Outra que está atravessando a pandemia junto com a filha e a neta é Gislaine Simões. Ao contrário das outras vovós mostradas na reportagem, a autônoma não está no chamado grupo de risco por conta da idade: ela tem apenas 41 anos. Sim, Gislaine foi mãe aos 20, mesmo idade em que sua filha também engravidou. “Minha filha está noiva e continua noiva. Mas mora comigo. Deve continuar morando, agora, por uns dois anos”, diz.

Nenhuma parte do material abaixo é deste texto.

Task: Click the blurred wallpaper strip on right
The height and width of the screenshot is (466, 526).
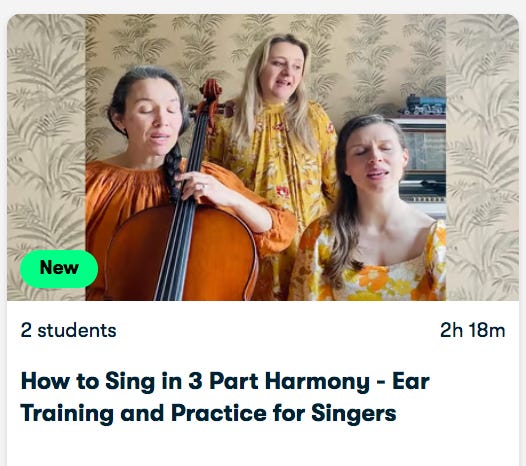Action: (x=482, y=157)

Sobre a estreia como avó, neste 2020, ela diz: “Olha, você está fazendo uma entrevista com uma avó apaixonada. Meu celular tem mais de 9.000 fotos, não cabe mais! Meu Instagram virou um perfil de avó. Nunca tirei tanta foto na minha vida”, diverte-se. Ainda assim, ela faz uma interessante explanação. “Eu, desde o início, ao saber que ia ser avó, sempre deixei claro que não seria mãe da minha neta, que não iria interferir na educação, que iria ajudar a cuidar, mas sem estragar, sem fazer todas as vontades dela. Claro que a gente mima muito, dá para os netos o que não conseguiu dar para os filhos, mas há um limite que é respeitar a maternidade, respeitar as decisões da mãe, sem tirar dela a autoridade e sem interferir na educação”.
No que tange à efeméride do Dia dos Avós, Gislaine acredita que a pandemia deve até fortalecer a data. “Acho que é uma oportunidade para valorizar essas pessoas. Precisamos tratar bem demais nossos avós! Eu mesma me apaixono por todas as avós que conheço, porque todas demonstram um carinho sem igual por seus netos, e isso conquista a gente”, conclui.